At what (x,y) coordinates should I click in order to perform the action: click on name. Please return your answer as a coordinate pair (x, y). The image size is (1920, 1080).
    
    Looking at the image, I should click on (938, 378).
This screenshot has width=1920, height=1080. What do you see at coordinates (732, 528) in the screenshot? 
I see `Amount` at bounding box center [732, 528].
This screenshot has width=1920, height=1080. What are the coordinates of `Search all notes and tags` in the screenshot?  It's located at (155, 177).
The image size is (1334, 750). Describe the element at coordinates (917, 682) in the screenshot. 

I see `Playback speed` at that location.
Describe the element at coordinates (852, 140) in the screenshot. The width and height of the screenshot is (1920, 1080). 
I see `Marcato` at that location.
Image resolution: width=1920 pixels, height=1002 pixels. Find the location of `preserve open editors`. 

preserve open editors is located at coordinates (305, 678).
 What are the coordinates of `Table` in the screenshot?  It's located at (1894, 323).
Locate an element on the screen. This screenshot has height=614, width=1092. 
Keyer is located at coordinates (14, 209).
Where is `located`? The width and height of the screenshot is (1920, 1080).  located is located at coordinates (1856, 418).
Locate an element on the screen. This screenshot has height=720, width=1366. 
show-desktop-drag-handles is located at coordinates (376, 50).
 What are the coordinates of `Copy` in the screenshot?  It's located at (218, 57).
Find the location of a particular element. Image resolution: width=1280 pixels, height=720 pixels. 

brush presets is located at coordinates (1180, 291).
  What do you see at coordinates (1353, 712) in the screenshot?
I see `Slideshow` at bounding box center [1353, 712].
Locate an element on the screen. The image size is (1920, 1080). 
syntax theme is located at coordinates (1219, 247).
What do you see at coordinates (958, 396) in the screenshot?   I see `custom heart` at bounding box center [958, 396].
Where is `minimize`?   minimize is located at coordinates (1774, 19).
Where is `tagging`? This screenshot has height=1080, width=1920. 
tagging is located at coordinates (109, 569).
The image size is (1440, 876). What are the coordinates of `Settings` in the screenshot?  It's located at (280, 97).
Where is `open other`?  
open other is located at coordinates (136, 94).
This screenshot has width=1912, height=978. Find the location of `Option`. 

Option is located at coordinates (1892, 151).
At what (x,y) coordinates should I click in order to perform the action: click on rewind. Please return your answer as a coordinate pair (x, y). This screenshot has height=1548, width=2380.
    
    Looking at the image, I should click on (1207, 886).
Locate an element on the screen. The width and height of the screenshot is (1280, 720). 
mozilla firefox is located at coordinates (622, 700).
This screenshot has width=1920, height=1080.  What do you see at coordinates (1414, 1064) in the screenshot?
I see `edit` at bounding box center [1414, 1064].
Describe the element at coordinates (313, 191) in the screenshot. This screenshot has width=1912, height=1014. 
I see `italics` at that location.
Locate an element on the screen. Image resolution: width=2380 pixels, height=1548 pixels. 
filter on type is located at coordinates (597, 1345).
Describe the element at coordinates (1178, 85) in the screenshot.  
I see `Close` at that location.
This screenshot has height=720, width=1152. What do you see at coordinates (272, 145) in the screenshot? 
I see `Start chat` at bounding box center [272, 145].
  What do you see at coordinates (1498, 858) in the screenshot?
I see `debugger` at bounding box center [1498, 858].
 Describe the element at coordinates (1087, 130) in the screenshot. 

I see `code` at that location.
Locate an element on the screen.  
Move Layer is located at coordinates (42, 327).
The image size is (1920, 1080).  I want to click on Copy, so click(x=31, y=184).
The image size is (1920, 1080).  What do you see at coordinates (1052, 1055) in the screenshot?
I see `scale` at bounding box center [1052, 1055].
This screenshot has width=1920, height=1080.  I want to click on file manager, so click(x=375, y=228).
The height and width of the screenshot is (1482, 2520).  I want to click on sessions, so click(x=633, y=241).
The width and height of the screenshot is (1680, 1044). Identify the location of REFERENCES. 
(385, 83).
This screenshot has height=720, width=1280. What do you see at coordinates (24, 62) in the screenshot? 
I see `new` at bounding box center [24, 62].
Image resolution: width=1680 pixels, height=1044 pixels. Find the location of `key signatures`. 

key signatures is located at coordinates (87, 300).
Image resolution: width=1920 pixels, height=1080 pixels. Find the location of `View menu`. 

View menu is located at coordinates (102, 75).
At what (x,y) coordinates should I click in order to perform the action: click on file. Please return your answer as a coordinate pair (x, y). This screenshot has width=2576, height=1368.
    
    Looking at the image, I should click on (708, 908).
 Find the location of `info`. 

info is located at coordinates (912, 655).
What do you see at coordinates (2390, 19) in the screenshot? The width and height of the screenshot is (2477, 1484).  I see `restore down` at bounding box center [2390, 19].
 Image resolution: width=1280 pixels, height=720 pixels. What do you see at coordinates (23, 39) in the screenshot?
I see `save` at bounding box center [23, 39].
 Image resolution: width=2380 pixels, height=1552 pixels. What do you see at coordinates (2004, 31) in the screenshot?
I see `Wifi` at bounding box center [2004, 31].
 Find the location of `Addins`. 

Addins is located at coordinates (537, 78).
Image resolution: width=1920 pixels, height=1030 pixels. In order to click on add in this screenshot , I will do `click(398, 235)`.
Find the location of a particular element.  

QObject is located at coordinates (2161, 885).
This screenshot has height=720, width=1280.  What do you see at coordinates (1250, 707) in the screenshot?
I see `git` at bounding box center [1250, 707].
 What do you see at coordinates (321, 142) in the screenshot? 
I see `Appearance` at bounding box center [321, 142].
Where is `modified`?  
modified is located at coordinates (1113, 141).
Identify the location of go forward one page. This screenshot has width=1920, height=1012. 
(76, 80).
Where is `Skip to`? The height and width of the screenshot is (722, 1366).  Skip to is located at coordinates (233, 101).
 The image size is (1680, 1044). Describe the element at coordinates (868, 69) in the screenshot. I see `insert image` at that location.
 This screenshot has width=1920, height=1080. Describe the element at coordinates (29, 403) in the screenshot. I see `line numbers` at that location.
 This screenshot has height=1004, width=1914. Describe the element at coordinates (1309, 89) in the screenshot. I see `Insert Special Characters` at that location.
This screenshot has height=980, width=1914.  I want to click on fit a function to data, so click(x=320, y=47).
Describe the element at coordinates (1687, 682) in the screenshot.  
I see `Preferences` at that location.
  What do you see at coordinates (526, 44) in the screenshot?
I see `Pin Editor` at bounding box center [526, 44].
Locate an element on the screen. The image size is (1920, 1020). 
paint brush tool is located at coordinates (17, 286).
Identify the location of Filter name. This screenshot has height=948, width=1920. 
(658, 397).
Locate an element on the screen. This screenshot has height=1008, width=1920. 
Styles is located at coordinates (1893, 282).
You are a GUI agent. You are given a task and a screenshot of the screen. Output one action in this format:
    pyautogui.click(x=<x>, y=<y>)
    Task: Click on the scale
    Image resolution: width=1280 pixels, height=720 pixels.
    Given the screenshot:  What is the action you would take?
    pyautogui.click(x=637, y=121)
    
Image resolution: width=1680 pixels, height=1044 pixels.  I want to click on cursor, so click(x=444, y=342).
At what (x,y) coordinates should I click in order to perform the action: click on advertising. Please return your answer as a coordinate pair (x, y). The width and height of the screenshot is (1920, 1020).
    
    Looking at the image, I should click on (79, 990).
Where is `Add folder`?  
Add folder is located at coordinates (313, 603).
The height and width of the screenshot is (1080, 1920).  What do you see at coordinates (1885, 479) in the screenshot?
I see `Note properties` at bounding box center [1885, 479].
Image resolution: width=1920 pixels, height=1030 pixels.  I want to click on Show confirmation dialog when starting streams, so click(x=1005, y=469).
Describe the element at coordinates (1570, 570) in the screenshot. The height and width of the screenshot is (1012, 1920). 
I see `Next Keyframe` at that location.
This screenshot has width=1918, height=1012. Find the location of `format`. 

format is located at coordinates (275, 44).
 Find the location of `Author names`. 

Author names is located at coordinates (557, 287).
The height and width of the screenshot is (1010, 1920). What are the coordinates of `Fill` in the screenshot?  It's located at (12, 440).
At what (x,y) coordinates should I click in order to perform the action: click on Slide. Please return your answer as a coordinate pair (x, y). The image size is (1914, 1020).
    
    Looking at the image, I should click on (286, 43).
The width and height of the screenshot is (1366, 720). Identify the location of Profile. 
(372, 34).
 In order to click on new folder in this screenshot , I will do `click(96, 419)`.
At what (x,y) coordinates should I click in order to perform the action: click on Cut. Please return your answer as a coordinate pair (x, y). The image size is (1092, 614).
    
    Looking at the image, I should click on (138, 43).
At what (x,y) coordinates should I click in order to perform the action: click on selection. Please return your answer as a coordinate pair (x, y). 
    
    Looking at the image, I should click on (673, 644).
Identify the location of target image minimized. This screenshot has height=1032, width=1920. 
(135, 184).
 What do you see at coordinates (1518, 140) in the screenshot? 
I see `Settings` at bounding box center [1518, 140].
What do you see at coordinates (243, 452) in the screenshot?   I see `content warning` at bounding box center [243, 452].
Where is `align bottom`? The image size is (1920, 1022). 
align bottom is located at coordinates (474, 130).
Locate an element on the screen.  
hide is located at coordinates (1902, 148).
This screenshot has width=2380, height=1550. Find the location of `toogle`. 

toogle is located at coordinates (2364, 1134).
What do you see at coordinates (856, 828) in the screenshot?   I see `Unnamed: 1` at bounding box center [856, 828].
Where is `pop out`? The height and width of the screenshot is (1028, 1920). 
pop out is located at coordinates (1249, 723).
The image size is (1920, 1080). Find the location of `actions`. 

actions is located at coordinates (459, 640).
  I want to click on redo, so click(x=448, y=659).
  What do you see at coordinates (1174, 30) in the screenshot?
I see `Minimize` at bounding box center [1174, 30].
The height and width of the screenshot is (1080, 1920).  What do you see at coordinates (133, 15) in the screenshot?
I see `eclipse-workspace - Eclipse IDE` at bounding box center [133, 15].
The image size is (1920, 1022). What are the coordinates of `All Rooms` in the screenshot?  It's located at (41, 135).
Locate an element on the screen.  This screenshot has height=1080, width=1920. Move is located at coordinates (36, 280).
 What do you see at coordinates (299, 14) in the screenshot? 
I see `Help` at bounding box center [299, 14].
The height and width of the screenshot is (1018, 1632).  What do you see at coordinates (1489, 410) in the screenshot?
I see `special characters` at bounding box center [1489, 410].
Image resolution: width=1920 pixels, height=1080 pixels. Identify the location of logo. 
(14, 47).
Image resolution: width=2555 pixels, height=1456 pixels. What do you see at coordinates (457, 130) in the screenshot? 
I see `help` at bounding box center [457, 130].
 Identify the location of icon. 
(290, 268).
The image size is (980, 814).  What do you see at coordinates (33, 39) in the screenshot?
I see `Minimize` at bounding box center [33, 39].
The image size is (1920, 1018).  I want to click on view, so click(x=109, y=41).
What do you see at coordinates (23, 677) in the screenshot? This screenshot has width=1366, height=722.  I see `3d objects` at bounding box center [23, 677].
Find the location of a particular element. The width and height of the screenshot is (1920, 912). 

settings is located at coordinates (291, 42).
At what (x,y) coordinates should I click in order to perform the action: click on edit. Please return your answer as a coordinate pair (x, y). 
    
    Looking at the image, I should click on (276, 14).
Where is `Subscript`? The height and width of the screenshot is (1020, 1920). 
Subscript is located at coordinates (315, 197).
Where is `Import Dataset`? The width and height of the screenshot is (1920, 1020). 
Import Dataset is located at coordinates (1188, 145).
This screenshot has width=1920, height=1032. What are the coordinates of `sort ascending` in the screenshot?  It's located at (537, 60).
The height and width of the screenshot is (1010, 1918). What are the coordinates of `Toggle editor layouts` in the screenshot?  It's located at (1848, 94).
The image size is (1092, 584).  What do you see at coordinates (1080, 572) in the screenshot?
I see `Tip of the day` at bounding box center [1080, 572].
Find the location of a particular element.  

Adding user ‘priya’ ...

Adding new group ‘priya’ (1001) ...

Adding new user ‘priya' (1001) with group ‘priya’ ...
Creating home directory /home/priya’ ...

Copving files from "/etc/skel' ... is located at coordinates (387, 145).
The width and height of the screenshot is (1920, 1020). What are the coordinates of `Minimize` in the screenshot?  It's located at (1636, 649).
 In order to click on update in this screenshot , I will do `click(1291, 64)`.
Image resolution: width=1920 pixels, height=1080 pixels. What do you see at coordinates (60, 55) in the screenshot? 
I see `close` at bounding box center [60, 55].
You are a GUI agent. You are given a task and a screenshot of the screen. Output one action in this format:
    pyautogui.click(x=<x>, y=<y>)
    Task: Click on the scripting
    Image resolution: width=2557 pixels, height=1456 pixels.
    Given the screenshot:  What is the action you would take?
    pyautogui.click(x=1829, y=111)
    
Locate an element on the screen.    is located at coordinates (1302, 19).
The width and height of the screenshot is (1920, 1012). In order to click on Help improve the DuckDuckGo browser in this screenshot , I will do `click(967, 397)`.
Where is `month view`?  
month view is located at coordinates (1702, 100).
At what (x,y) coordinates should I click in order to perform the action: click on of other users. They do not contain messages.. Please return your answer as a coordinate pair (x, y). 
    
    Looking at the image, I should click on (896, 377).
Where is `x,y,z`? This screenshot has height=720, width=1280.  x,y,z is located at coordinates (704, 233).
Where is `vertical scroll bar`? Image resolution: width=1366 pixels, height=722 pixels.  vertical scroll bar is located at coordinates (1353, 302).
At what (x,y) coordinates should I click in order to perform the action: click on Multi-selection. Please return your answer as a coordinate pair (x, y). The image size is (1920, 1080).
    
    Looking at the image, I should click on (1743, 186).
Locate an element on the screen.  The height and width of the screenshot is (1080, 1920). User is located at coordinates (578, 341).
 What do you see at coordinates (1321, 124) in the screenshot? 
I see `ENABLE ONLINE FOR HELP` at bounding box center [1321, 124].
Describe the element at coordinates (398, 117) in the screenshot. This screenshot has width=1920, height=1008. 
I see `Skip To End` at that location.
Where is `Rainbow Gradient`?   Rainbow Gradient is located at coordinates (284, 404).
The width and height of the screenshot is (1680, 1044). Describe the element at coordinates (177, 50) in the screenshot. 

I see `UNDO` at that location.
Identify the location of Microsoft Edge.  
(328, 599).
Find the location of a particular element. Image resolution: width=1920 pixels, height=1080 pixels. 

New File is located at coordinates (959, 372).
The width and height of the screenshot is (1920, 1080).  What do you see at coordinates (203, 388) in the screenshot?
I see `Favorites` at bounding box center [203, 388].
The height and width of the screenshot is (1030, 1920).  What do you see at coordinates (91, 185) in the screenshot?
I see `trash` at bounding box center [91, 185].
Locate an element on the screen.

★ ★ ★

▶ **Task description**:
Write out the lines shown above exactly, beginning with the line that contains "Describe the element at coordinates (1687, 682)" and ending with the line that contains "The height and width of the screenshot is (1010, 1920).", including both of those lines.

▶ **In response**:
Describe the element at coordinates (1687, 682) in the screenshot.  
I see `Preferences` at that location.
  What do you see at coordinates (526, 44) in the screenshot?
I see `Pin Editor` at bounding box center [526, 44].
Locate an element on the screen. The image size is (1920, 1020). 
paint brush tool is located at coordinates (17, 286).
Identify the location of Filter name. This screenshot has height=948, width=1920. 
(658, 397).
Locate an element on the screen. This screenshot has height=1008, width=1920. 
Styles is located at coordinates (1893, 282).
You are a GUI agent. You are given a task and a screenshot of the screen. Output one action in this format:
    pyautogui.click(x=<x>, y=<y>)
    Task: Click on the scale
    Image resolution: width=1280 pixels, height=720 pixels.
    Given the screenshot:  What is the action you would take?
    pyautogui.click(x=637, y=121)
    
Image resolution: width=1680 pixels, height=1044 pixels.  I want to click on cursor, so click(x=444, y=342).
At what (x,y) coordinates should I click in order to perform the action: click on advertising. Please return your answer as a coordinate pair (x, y). The width and height of the screenshot is (1920, 1020).
    
    Looking at the image, I should click on (79, 990).
Where is `Add folder`?  
Add folder is located at coordinates (313, 603).
The height and width of the screenshot is (1080, 1920).  What do you see at coordinates (1885, 479) in the screenshot?
I see `Note properties` at bounding box center [1885, 479].
Image resolution: width=1920 pixels, height=1030 pixels.  I want to click on Show confirmation dialog when starting streams, so click(x=1005, y=469).
Describe the element at coordinates (1570, 570) in the screenshot. The height and width of the screenshot is (1012, 1920). 
I see `Next Keyframe` at that location.
This screenshot has width=1918, height=1012. Find the location of `format`. 

format is located at coordinates (275, 44).
 Find the location of `Author names`. 

Author names is located at coordinates (557, 287).
The height and width of the screenshot is (1010, 1920). What are the coordinates of `Fill` in the screenshot?  It's located at (12, 440).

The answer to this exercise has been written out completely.